A Sense of the Gift
Yesterday I said that Christmas begins with the sense of a Giver. That, of course, is not all there is to say about this over-burdened holiday. But its not a bad place to begin. To begin what, you ask? To begin to disentangle Christmas, as best we can, from the grappling hooks of culture and history.
So, begin with the Giver. The Father of Lights. The Giver of all good things. The Master Potter, the Creator, the One who spoke all things into being and said, at the end of His labors, that it was good.
And then to the Giver's gift! It is not at all like other gifts. It is no ordinary thing, chosen from a shelf in a store from among a thousand others just the same, then wrapped up in fetching paper and tied with a grandiose bow. Such a gift would not befit the Giver. No, in this case the gift is extravagant, but comes in a plain wrapper. Not merely plain, so seems this gift, not merely humble, but even--in the old sense of the word--mean. Nothing at all, really. Easily shoved aside in preference to larger, grander packages under the tree.
But this gift is from the Giver. Pause here to consider the true nature of His gift. This gift was the Word, the logos, the very wisdom of God enfleshed; it was with God from the beginning, and it was God. In this Gift was life, and that life was the light of men. The true light, incomprehensible, the light that shines in darkness, and that no darkness can encompass.

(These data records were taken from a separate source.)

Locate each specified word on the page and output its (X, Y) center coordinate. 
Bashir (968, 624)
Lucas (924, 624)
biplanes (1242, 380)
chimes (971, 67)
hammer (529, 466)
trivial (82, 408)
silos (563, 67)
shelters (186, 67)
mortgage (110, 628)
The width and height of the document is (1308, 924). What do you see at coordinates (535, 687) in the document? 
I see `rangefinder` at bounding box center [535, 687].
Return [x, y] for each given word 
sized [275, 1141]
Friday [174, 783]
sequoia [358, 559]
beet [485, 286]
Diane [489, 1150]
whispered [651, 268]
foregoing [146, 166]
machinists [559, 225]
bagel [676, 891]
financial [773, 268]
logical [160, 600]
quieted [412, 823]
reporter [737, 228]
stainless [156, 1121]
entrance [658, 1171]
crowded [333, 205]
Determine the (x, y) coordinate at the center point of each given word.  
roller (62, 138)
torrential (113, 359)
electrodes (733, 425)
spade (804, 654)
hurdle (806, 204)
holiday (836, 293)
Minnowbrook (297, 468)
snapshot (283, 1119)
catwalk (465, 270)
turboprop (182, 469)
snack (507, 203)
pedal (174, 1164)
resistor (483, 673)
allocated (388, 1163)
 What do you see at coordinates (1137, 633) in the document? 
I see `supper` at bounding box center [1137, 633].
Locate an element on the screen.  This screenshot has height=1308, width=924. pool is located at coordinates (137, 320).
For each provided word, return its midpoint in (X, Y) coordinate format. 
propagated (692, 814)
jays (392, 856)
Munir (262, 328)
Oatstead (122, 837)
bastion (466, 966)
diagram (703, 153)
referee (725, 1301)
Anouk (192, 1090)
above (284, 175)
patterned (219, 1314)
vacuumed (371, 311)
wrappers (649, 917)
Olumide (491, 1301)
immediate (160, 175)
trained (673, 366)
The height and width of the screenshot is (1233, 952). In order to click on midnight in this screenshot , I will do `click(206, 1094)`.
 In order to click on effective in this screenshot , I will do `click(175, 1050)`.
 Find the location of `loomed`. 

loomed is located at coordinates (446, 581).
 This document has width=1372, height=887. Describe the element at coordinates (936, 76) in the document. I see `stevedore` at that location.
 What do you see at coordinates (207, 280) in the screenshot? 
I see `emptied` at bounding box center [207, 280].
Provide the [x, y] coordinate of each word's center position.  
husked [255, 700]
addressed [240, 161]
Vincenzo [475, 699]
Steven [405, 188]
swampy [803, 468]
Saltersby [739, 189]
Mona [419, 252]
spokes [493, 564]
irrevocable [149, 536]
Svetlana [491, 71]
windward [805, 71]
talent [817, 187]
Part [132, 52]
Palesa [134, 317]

A grand gift, no? But see, its only a baby, you say. Born into what we would surely call poverty these days. And in a barn, no less. A helpless baby, vulnerable, conceived in a troubled land to care-worn parents. This? This was the gift? This child the logos of God, dwelling among us in the very shape and substance of mortality?
Years later, Paul, a follower of the Way, speaking of this same Gift, this baby, would write that, "Though He was in very nature God," He did not grasp or cling to godliness, but made Himself nothing! And being found in the appearance of a baby in the womb of a girl, He continued to humble Himself, to subject himself to the confines of time and mortality, here in the world of men, and to walk the walk of a man, even unto a humiliating and seemingly senseless death.
However you and yours might celebrate Christmas, if you too are a follower of the Way, this is what you celebrate. John, one of the first such followers, said simply, "We beheld His glory." Angels abounded at the scene of His birth. The Eternal had entered into time, for the purpose of retrieving the lost. God's great plan to save His creation was coming to pass at last. In a barn. In David's town, Bethlehem.
And the darkness could not comprehend it.